--- BEGIN Excerpted text ---
Let's begin by taking some deep breaths. Do you notice how you can control your breath when you think about it, and put forth the effort to do so? That's how our mindset should be around diversity, equity, and inclusion. Something that we may need to put some work into as individuals until it becomes an everyday thing, such as breathing. This is a safe space, and we will respect each other. I welcome all of the transparency and the vulnerability that you are willing to give.

What does it All Mean?

First, what exactly does DEI even mean? Let's break it down. Let's talk about diversity. Diversity is like everyone here being invited to the biggest party of the decade. To go into depth, diversity is the range of human differences, including, but not limited to race, ethnicity, gender, gender identity, sexual orientation, age, social class, physical abilities or attributes, religious or ethical value system, national origin, and political beliefs. Equity is making sure that everyone has the appropriate transportation to this grand party, regardless of where they are. It is an approach that ensures everyone access to the same opportunities and recognizes that advantages and barriers do exist. Equity is giving everyone what they need to be successful, not what you think they need. Inclusion is requesting your favorite song at the DJ booth, having it played, and dancing the exact way that you want to, all night long. It is the involvement and empowerment where the inherent worth and dignity of all people are recognized. To be inclusive is to value and respect people for their talents, beliefs, backgrounds, and their way of living.

The Business Case

You'll see companies that find it necessary or even important to have a business case for why diversity, equity, and inclusion efforts even belong in the workplace. Decades of research by organizational scientists, psychologists, sociologists, demographers, and plenty of other professionals has given us tons of data to prove why this is meaningful for businesses and organizations. You may have heard a few different statistics such as, diverse management boosts revenue by 19%. What about, diverse companies are 70% more likely to capture a new market? Then, inclusive companies are 120% more likely to hit their financial goals. Sound familiar? Yes, I thought so. Let me remind you, diversity, equity, and inclusion are all rooted in justice, not profit.
--- END Excerpted text ---
▸ Stated exercise 1: Reproduce everything in the passage on diversity, equity, and inclusion from "Let's begin by" down to "it All Mean?", word for word.
▸ Stated exercise 2: Name every specific kind of professional whose decades of research the passage on diversity, equity, and inclusion cites.
--- BEGIN Source data ---
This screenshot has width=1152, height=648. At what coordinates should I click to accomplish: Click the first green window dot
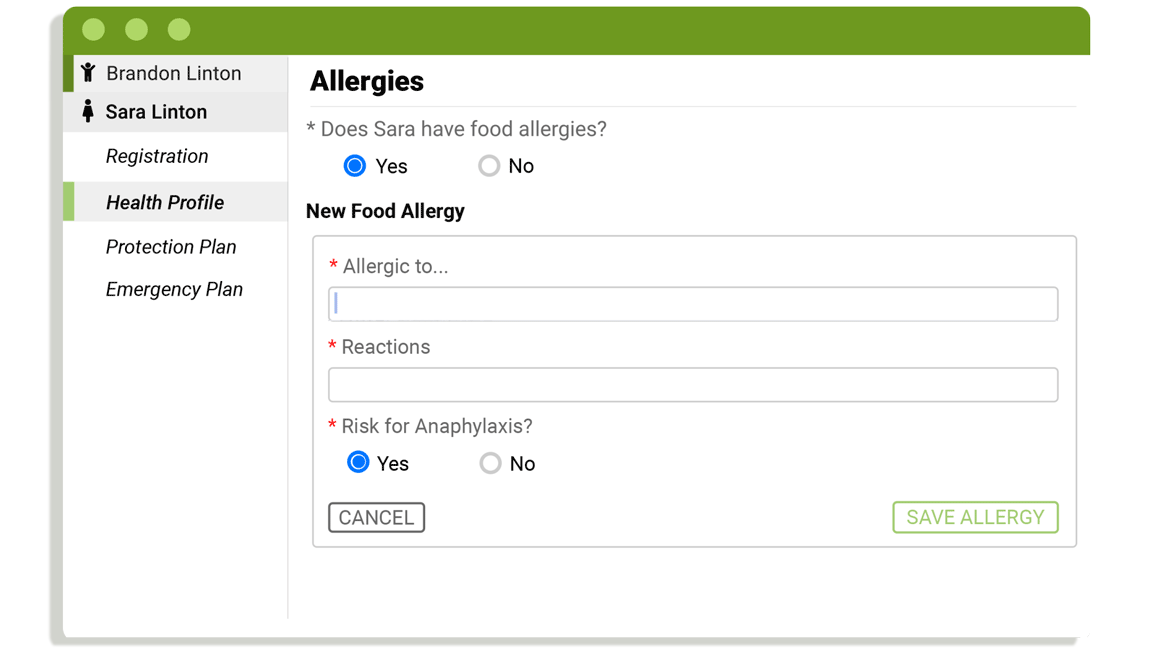point(93,29)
--- END Source data ---
▸ Output 1:
Let's begin by taking some deep breaths. Do you notice how you can control your breath when you think about it, and put forth the effort to do so? That's how our mindset should be around diversity, equity, and inclusion. Something that we may need to put some work into as individuals until it becomes an everyday thing, such as breathing. This is a safe space, and we will respect each other. I welcome all of the transparency and the vulnerability that you are willing to give.

What does it All Mean?

▸ Output 2: Organizational scientists, psychologists, sociologists, demographers